Learning From The National Strategic Goals Program
Anna Brown
Bachelor's of Arts in Environmental Studies
May 2001
After three decades of top-down command-and-control environmental regulations, the EPA has started to spin out a number of new and innovative approaches to environmental regulation. Most of these non-regulatory "voluntary" initiatives are relatively new. As a result, there have not been very many systematic careful evaluations of whether these programs have "succeeded" in terms of reducing discharges/ releases to the environment, improving environmental quality, improving cost efficiency for governing agencies or for companies. Of the evaluations that have been conducted, some tend to overstate program successes.
This study profiles
the National Strategic Goals Program, a voluntary compliance initiative that
targets metal finishing companies, in order to assess what effects, if any,
it has had on improving the environmental performance of participants. In
order to examine the effectiveness of Strategic Goals Program on the ground,
this study looks specifically at its implementation through the Narragansett
Bay Commission (NBC), a Rhode Island Publicly Owned Treatment Works (POTW).
Given limitations to this study, it appears that the Strategic Goals Program,
as played out with Rhode Island metal finishing companies, does not point
strongly to improved environmental behavior among participating companies.
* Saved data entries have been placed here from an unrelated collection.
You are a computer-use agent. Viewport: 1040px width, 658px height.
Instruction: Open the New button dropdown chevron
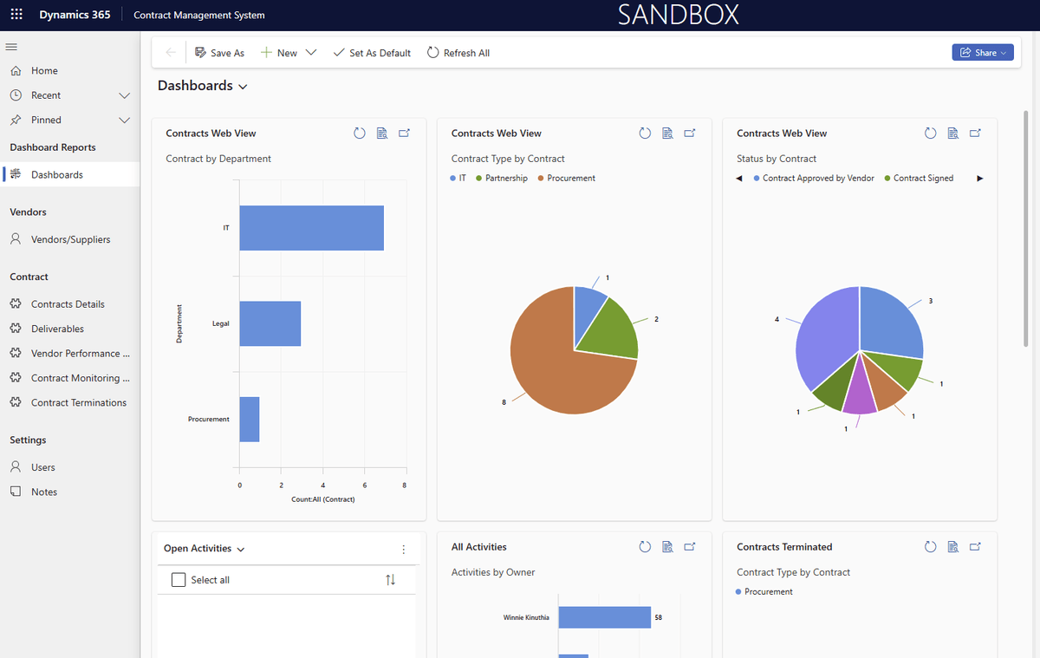click(x=311, y=52)
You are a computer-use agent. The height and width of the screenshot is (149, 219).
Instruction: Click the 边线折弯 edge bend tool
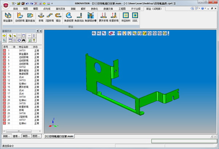click(x=20, y=17)
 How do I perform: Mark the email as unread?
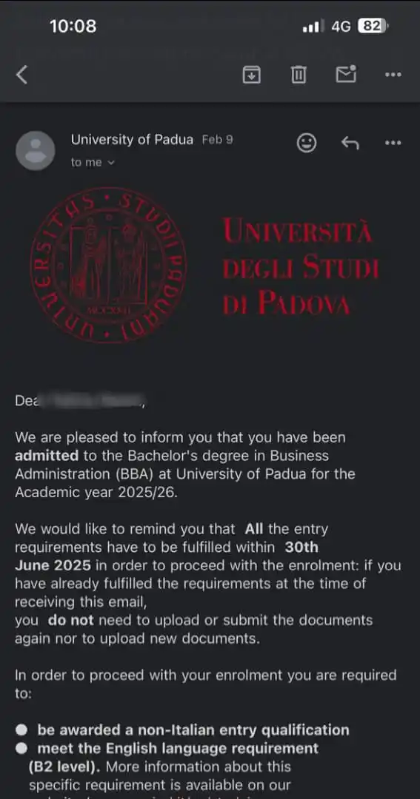pyautogui.click(x=346, y=75)
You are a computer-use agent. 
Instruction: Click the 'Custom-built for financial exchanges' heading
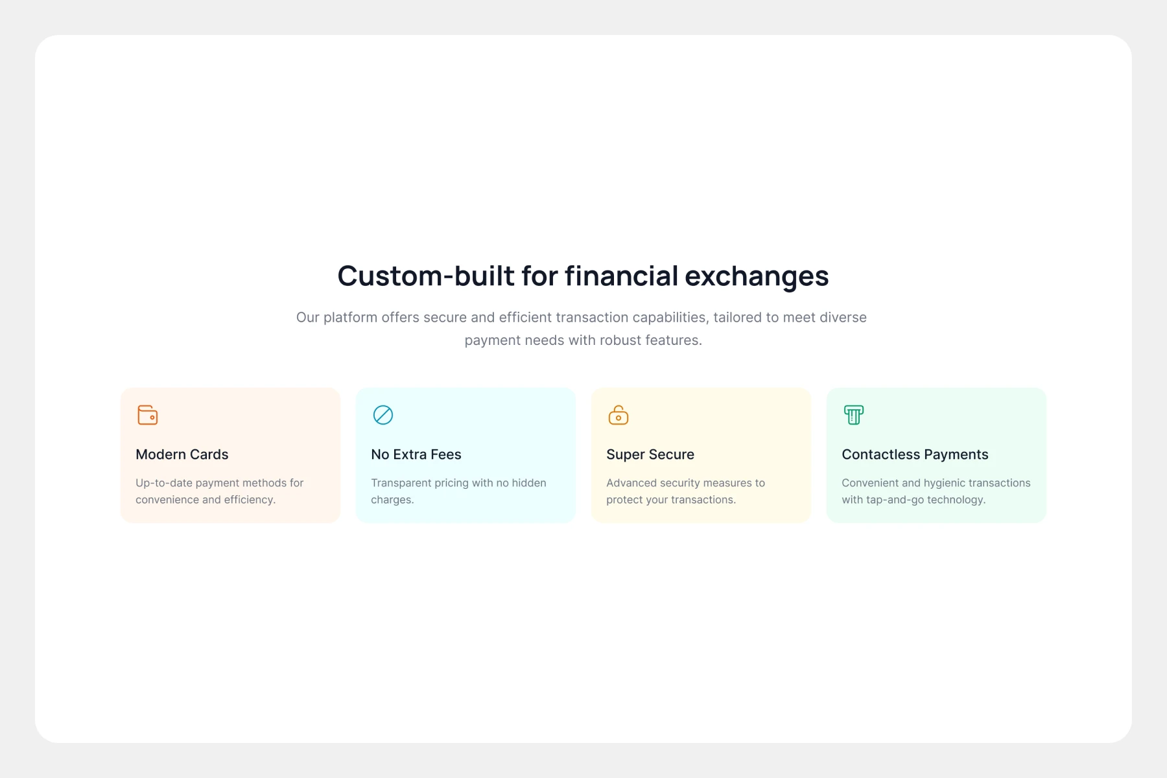click(x=583, y=276)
This study does, however, offer a number of lessons that could be useful in
future voluntary programs. For example, the partnership between the Narragansett
Bay Commission and a local metal finishing trade association helped garner
support for the program. The findings in this study also support the body
of literature that indicates that regulatory flexibility and building relations
with is an important incentive to participation. While companies feel only
slightly satisfied with the Strategic Goals Program, it is possible that with
greater incentives, such as reduced reporting requirements, participants would
be more inclined to work toward the predefined goals laid out in the program.